El poeta Francisco Brines señalaba  que el hombre,  suerte de paréntesis entre la nada pretérita  y la nada por venir, por su conciencia y sentimiento de la misma, es como la presencia de esa misma nada: la nada siendo.

No es lo mismo decir que antes del hombre había la naturaleza y después del hombre vuelve la naturaleza que decir: antes del hombre nada y después del hombre nada. Nada, ni siquiera tiempo, por ello quizás fuera más adecuado decir “fuera del hombre… nada”.

Esta certeza puede plasmarse en  sofisticada expresión conceptual (así el aquí tantas veces evocado sujeto trascendental) o en inmediato sentimiento de finitud, pero es imposible de erradicar, es quizás la base de todo pensamiento y aun de toda acción cabalmente a la altura del hombre.

Se trata en esto de una cuestión  de jerarquía: ¿interesa la naturaleza en sí misma, o   interesa la naturaleza porque interesa  ese raro ser natural que es el hombre?
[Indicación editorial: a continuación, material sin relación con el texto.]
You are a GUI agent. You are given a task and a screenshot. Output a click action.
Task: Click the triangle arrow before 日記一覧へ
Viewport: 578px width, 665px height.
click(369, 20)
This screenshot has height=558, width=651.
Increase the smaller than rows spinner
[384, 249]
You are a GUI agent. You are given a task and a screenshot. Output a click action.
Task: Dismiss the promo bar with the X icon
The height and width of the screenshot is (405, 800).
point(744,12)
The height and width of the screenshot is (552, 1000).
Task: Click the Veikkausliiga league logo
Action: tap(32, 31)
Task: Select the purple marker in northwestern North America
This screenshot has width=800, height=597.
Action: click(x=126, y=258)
O aún: ¿la causa de la naturaleza como instrumento para la causa del hombre, o más bien el saber del hombre al servicio de la preservación de una naturaleza de la que eventualmente el hombre ni siquiera formaría parte?  Sin duda la respuesta a favor de la naturaleza resulta como corolario de toda relativización del peso del ser humano por homologación de nuestras facultades a las de otros animales.
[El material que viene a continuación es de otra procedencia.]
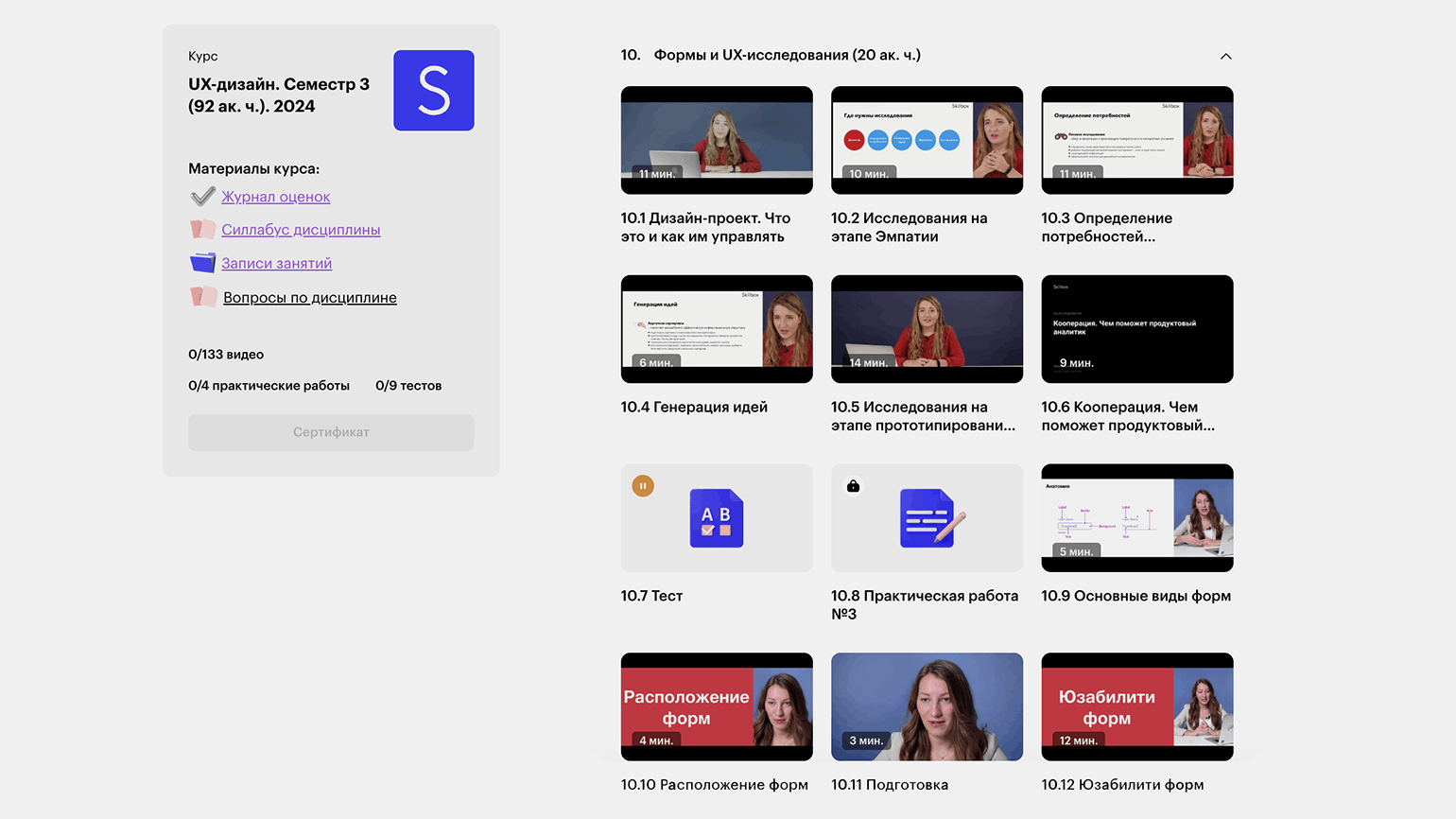Viewport: 1456px width, 819px height.
Task: Play video 10.1 Дизайн-проект thumbnail
Action: pyautogui.click(x=716, y=140)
Pero el peso ontológico (el peso en el conjunto de los entes)  que se le da al ser humano es también rebajado cuando se homologa nuestra inteligencia a entidades del tipo Deep Learning   soslayando la variable clave de que tales entidades son resultado de la existencia del hombre y no a la inversa. Ambas posturas se unifican en un discurso (incontestable desde el punto de vista fenomenológico) sobre el cosmos que cabe sintetizar así: enriquecida la naturaleza inanimada con la emergencia de la vida, y enriquecidos los sistemas de señalización e información con la aparición de un código complejo como  es el lenguaje humano, el despliegue de las potencialidades de este último condujo a su reproducción en entidades que ya no tienen la vida como soporte, pero obviamente sí las leyes de la física.  Las diferentes etapas sólo se diferenciarían gradualmente, siendo absurda la idea de erigir una de ellas en referencia o foco de significación.
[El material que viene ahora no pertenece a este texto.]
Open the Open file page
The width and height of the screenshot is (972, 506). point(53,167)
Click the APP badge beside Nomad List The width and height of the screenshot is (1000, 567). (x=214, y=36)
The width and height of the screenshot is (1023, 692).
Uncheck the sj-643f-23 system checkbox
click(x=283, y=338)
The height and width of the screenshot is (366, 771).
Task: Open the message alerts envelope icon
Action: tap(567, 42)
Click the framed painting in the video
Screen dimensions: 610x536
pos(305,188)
Como ya he señalado nada cabe objetar a  tal discurso…mientras nos atengamos a lo que la ciencia puede testimoniar. Pero la coherencia se rompe si nos permitimos introducir la pregunta: ¿qué da soporte al discurso de la ciencia? Pues es obvio que la ciencia es una manifestación del lenguaje refiriéndose a cosas que no son el propio lenguaje. La ciencia es fruto del hombre, y por ello el hombre mismo  no puede ser homologado a nada de lo que la ciencia explora, no cabe  por así decirlo una ciencia del hombre.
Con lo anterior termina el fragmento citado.